May 25, 2020: the world stopped yet again, but this time it was at the hands of police brutality and anti-Black racism. The murder of George Floyd changed the way Black people approached life as a whole. I became extremely cautious of everything I did, from walking around to driving, to really just existing. It’s unfortunate that it had to come to this, but there was something about his death that both scared me and made me want to do more.
In these last seven months, adjusting to a new way of life has not been easy. It’s filled with learning curves, confliction, pain, and trauma. Navigating through this trauma is difficult. Black folks are expected to be OK and put on a brave face while their world is crumbling beneath them. I love sports—hockey to be specific—and I will do everything I can to make it a safer space for marginalized folks. It lifts me up and is a way for me to indulge, unwind, and enjoy it for what it is. How do I justify continuing this work if the sport can’t love me back?
I will do everything I can to make it a safer space for marginalized folks. It lifts me up and is a way for me to indulge, unwind, and enjoy it for what it is. How do I justify continuing this work if the sport can’t love me back?
Engaging in constant activism, educating peers and friends, and sharing campaigns is taxing when you are fully immersed in it while trying to simply exist. That was my daily fight in life and on social media. There was also a constant back and forth when it came to deciding if doing this work was worth it. When I heard that sports were coming back, I was at a loss for words. Yes, it’s one thing to want to bring back a “normal” part of life. But to do it in a time where you’d be potentially putting people at risk, and possibly blowing over the Black Lives Matter (BLM) movement and the fight against anti-Black racism, I was concerned to say the least.
Basketball players had the right idea in this matter, with WNBA players creating the blueprint. They met their return to play with peaceful protest. Walking out on the anthem, kneeling during both Canadian and American anthems, t-shirts, awareness through the media, and even a player strike. In comparison, the NHL promoted a “#weskatefor” campaign and a unity circle in the initial stages.
The basketball associations were met with disdain from the stick-to sports crowds, just as the NHL was met with disappointment from those fighting for Black lives. The NHL’s lack of action was met with support from Eric Trump for “#standing” as he put it. That was probably the worst that I’ve felt being a fan of hockey. It felt as if a critical message wasn’t getting across to hockey fans, and in fact, the exact opposite was being interpreted.
It was very frustrating. For Black hockey fans, when you love a sport so much, you work your hardest to make sure you feel accepted, and make sure that people understand the work that still needs to be done.
For example, I love the Toronto Maple Leafs and they wore BLM shirts in the beginning of Phase Three of the return-to-play. While this is great, what else will be done by an organization with so much power in this city and this league? This is just one organization. There are 32 clubs, the league as a whole, the NHL Players Association, and a newly founded Hockey Diversity Alliance. There are a lot of heads that can come together to make something amazing happen.

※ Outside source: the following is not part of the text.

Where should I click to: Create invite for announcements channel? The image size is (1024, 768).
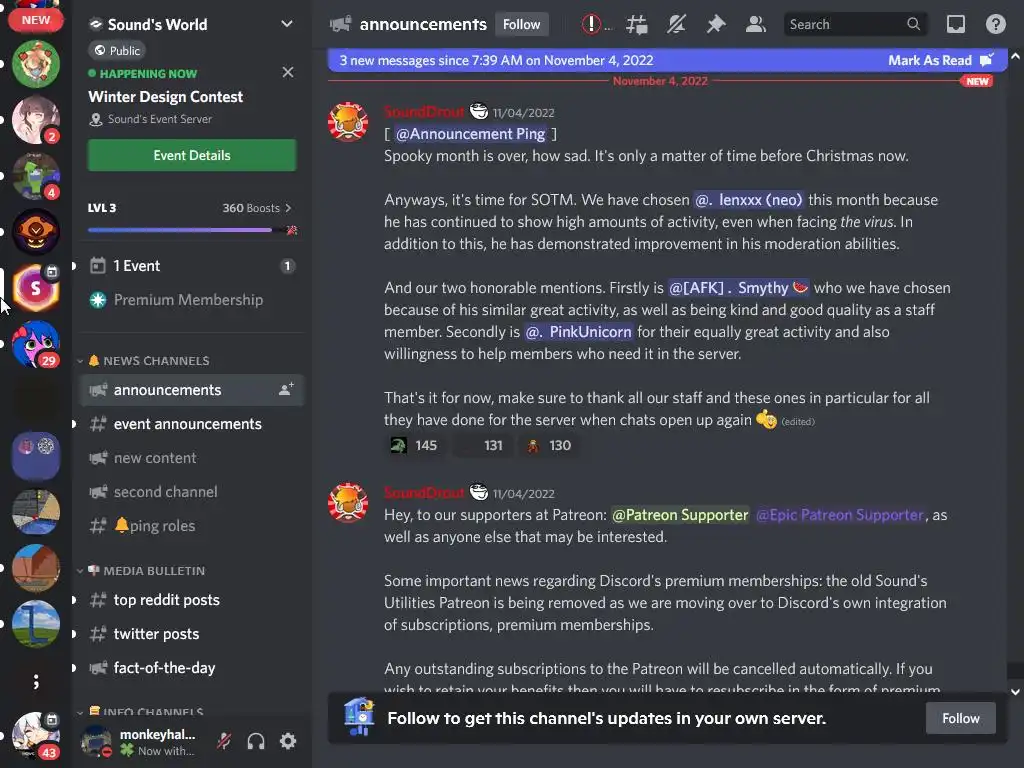[x=286, y=390]
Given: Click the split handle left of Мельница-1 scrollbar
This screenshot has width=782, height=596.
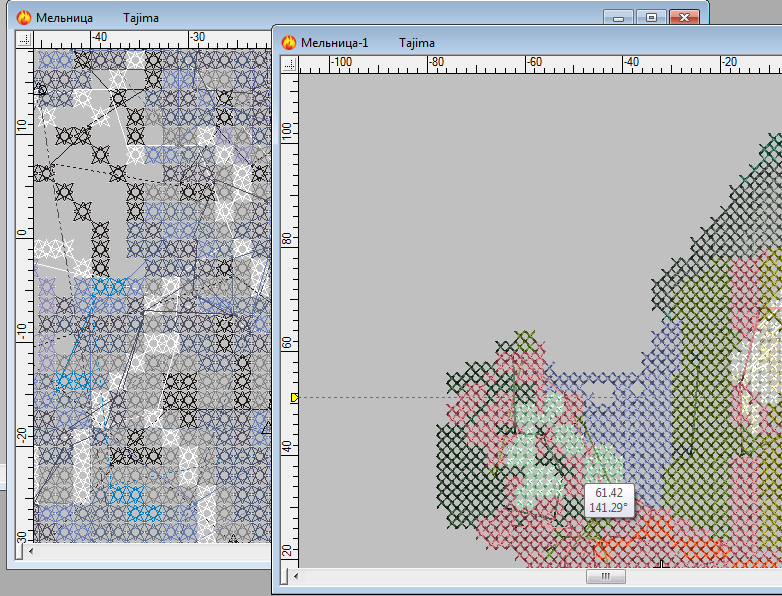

Then came September 25, 2020: the Dallas Stars were about to play in Game 4 of the Stanley Cup Final. A true underdog team that I adore — fighting through countless injuries, with players like Nick Caamano, Jason Dickinson, and Anton Khudobin showing their skill and proving people wrong in this series.
Team leader Tyler Seguin has been one player to be more vocal about racial injustice than folks may have expected. He did the work to better himself, took a knee alongside Ryan Reaves, and gave me a reason to continue watching this season.